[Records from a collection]

┌────────

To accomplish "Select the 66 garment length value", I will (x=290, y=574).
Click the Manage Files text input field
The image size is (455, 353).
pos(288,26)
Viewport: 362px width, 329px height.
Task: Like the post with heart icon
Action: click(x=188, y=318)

└────────

Task description: Word for word, reproduce every record shown above.

Response:
To accomplish "Select the 66 garment length value", I will (x=290, y=574).
Click the Manage Files text input field
The image size is (455, 353).
pos(288,26)
Viewport: 362px width, 329px height.
Task: Like the post with heart icon
Action: click(x=188, y=318)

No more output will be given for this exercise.